_Stated task_: Copy out the lines from the one containing "Given: Open the Source Control view" to the one containing "pos(166,230)", both included, with no changes.

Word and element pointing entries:
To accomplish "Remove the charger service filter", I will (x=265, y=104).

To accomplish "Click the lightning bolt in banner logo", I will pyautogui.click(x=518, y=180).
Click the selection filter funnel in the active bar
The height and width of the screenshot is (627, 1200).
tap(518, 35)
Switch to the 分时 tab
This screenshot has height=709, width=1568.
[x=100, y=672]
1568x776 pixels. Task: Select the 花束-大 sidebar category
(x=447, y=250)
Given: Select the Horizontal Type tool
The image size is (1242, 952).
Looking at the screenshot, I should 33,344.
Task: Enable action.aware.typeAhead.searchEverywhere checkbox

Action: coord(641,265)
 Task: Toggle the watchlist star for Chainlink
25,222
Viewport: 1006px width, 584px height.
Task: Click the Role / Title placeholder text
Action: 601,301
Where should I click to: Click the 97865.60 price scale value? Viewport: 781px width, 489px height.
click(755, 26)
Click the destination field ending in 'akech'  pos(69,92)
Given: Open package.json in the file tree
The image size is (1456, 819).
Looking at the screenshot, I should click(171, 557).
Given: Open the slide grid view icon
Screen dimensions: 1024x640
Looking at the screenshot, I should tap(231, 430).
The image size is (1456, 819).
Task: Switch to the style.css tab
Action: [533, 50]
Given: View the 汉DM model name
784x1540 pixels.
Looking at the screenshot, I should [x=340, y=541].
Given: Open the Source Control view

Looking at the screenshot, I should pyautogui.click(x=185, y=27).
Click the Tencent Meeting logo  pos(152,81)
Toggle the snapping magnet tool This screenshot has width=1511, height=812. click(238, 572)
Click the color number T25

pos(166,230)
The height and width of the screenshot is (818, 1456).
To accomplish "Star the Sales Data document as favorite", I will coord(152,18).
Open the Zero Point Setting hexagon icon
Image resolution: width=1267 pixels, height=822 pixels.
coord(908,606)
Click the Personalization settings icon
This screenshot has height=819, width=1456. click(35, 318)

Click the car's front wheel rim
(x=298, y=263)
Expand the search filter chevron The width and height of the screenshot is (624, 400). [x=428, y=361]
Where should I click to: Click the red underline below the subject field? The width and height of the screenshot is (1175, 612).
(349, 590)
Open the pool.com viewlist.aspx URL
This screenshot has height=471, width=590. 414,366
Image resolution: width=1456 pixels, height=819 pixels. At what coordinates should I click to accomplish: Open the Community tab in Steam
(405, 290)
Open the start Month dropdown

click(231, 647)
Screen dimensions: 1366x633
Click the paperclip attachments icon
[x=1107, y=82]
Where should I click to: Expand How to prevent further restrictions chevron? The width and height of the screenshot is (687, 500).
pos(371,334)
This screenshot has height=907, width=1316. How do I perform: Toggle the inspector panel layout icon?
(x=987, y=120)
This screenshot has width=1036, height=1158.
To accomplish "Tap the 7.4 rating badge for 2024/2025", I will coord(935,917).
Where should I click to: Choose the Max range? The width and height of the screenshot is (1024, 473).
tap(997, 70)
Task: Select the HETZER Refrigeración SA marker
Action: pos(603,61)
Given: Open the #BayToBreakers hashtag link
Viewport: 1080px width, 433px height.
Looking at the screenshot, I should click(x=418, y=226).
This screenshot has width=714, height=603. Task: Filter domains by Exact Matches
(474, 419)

_Expected answer_:
Given: Open the Source Control view

Looking at the screenshot, I should pyautogui.click(x=185, y=27).
Click the Tencent Meeting logo  pos(152,81)
Toggle the snapping magnet tool This screenshot has width=1511, height=812. click(238, 572)
Click the color number T25

pos(166,230)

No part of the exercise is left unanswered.